Ik stond namelijk gewonnen na een weliswaar lange tijd gelijk opgaande partij. Na vroege dameruil was er vrij weinig gebeurd maar bij de definitieve stukkenruil stond ik in een eindspel met elk K+5pionnen plots gewonnen, dankzij mijn dominante koning en de verst verwijderde vrijpion.
Met 3x winst uit 4 matchen staan we nu uiteraard prima in het klassement. (JohanD)

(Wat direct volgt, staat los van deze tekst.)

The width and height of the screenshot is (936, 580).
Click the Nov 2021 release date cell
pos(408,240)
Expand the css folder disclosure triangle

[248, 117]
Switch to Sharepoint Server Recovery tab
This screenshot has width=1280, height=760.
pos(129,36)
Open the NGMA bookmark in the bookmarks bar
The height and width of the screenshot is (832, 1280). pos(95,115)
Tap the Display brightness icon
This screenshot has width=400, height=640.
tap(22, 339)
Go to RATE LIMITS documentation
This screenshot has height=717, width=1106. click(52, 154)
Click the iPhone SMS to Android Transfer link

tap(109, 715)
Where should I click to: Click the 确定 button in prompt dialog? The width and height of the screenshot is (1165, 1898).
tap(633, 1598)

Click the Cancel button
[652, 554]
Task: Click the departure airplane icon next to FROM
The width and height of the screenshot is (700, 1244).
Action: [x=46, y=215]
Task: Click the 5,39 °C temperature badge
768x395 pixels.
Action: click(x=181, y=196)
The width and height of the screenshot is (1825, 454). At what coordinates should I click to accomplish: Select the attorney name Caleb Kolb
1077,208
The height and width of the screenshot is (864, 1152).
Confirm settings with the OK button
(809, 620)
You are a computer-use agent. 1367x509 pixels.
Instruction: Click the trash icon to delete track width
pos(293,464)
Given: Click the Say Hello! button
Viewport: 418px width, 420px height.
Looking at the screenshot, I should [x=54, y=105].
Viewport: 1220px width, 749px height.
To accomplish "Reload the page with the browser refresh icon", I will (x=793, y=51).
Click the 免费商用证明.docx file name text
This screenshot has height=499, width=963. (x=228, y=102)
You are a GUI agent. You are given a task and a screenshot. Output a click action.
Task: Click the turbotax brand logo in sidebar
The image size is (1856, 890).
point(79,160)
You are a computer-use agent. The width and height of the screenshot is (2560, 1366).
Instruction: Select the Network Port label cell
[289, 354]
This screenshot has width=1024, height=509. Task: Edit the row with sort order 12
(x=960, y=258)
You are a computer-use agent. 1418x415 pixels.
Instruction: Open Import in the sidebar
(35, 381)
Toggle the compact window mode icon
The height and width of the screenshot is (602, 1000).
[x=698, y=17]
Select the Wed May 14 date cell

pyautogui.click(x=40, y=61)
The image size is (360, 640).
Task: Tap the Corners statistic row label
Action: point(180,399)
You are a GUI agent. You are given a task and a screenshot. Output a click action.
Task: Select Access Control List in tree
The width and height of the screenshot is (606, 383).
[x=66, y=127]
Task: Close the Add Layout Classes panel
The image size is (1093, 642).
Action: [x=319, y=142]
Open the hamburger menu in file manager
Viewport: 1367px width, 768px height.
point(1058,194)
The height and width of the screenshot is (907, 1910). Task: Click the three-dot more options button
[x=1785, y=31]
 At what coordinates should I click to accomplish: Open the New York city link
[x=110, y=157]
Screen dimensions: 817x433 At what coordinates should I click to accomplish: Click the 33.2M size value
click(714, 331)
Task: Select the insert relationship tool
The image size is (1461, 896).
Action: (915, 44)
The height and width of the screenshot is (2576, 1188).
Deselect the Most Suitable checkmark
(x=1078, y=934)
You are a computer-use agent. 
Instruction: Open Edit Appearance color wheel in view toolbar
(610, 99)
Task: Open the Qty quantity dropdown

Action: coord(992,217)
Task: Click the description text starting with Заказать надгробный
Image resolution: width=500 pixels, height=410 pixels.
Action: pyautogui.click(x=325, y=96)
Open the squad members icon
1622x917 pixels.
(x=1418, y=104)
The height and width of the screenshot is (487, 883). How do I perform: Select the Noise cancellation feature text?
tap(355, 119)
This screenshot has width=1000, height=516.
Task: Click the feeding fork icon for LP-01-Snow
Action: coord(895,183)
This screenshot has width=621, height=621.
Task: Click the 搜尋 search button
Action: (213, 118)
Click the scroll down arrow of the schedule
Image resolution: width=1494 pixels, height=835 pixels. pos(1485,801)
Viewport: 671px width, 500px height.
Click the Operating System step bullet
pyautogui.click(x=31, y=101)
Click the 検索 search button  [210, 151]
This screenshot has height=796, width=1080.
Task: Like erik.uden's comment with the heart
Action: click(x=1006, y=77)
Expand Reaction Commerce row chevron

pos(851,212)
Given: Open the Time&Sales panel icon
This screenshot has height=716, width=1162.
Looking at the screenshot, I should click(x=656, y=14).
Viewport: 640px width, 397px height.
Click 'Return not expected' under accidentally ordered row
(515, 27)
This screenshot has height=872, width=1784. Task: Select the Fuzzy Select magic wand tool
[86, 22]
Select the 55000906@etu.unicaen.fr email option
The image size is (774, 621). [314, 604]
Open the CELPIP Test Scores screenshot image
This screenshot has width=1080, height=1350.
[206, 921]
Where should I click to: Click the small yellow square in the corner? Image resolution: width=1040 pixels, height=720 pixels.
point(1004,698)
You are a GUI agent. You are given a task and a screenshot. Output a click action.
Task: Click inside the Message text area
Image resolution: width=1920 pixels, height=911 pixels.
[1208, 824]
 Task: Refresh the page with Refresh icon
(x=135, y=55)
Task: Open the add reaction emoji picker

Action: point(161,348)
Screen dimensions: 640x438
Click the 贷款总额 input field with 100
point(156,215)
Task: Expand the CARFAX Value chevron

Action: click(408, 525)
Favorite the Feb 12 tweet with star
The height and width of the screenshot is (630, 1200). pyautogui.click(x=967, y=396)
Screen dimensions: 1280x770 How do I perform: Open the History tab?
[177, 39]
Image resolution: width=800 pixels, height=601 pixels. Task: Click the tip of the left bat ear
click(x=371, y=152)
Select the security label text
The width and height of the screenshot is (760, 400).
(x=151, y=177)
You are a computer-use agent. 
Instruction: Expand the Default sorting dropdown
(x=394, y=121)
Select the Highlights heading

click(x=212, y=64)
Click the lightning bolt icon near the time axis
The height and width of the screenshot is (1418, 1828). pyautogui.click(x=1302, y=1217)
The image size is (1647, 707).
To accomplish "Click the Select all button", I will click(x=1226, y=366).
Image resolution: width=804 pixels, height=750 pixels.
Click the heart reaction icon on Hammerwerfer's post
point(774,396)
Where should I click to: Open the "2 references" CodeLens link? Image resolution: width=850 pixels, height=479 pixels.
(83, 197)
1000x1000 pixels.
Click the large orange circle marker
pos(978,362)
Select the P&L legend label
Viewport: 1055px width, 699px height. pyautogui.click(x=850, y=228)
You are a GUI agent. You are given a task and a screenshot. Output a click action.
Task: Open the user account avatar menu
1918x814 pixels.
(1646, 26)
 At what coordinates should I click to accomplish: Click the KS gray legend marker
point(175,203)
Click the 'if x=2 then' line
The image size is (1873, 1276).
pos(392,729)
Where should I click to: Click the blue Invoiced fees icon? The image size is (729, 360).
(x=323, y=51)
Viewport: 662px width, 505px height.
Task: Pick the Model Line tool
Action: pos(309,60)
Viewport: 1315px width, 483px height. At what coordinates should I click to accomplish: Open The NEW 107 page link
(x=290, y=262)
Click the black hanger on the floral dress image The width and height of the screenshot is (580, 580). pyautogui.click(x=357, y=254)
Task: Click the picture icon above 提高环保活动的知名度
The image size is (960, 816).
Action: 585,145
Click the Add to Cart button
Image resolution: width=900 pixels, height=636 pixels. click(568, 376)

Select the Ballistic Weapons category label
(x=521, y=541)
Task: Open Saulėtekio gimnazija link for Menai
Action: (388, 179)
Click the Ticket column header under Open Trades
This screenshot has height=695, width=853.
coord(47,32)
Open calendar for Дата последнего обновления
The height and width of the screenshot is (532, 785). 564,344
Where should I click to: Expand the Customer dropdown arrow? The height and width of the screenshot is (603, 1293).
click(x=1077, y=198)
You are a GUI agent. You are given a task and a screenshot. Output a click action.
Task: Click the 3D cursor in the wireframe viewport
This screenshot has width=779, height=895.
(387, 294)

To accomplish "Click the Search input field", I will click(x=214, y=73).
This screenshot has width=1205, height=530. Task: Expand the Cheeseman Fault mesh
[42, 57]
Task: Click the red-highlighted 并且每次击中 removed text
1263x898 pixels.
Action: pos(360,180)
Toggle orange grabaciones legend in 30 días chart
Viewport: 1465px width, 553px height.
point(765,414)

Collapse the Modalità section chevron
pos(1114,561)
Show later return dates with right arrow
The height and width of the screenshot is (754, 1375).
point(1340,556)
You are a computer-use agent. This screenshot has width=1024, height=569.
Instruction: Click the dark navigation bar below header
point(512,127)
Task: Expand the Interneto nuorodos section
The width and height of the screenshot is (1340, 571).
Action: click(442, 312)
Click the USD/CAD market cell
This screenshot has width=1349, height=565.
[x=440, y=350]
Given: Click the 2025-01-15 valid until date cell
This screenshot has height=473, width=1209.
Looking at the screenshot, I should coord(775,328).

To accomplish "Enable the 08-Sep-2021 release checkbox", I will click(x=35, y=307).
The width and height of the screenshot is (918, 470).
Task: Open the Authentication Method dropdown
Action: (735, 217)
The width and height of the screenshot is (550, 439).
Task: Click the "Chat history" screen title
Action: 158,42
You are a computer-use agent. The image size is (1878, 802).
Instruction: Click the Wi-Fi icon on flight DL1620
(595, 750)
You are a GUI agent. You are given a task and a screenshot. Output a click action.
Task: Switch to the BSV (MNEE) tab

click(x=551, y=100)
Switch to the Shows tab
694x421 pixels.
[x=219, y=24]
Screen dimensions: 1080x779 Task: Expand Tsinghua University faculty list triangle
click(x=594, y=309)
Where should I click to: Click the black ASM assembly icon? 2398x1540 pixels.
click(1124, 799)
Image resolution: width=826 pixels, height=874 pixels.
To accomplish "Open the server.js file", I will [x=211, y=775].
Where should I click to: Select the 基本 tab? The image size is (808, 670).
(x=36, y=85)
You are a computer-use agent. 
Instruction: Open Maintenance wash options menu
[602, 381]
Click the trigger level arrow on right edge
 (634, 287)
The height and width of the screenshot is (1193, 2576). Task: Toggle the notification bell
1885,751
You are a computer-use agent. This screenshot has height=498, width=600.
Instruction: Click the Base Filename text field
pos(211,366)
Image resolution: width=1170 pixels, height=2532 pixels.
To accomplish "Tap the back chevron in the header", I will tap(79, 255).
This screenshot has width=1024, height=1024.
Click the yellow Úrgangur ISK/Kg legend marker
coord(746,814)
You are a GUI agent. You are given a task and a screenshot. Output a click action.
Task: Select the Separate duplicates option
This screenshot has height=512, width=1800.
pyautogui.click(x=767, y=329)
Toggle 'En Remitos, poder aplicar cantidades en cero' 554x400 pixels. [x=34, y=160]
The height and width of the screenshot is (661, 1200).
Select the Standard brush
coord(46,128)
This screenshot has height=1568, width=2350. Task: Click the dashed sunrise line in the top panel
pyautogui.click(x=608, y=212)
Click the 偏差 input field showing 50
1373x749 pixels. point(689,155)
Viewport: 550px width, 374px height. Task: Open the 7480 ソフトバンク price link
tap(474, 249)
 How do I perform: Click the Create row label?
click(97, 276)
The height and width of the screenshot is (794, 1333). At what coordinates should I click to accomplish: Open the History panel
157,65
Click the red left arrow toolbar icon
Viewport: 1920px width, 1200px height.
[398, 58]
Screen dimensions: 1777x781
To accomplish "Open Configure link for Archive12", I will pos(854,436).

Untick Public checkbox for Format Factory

Afd. 1 : Oostkamp 1 – Izegem : 2,5-1,5
Kurt Piceu (2093) – Artur 0,5-0,5
Jarid Piceu (1841) – Gilles 1-0
Wim Boydens (1787) – JohanD 1-0
Jonny Rogiers (1797) – Stefaan 0-1
Stefaan trok meteen ten aanval op de korte rokade van zijn opponent, de zwarte koning zat direct op hete kolen en kon zich niet meer zonder ernstige schade bevrijden. Een vroege 0-1. Gilles moest zijn meerdere erkennen in de jongste telg van het Piceu-geslacht. Hij moest zijn dame inleveren, had daar in ruil wel toren en stuk voor, maar dit was niet voldoende. 1-1. Ik hield een tijd stand onder een zekere druk, maar de tegenaanval die ik lanceerde was onvoldragen en te omslachtig en ik kreeg het deksel op de neus. 2-1. Artur was de ster van de avond door Kurt Piceu op remise te houden. Het eindspel ging tot op het bot en de tenoren speelden een tijd op het halve minuutje. Artur had in de eindstelling zelfs een pionnetje meer, maar met paard tegen loper (en elk nog de dame) leek winst voor Artur nauwelijks mogelijk. 2,5-1,5.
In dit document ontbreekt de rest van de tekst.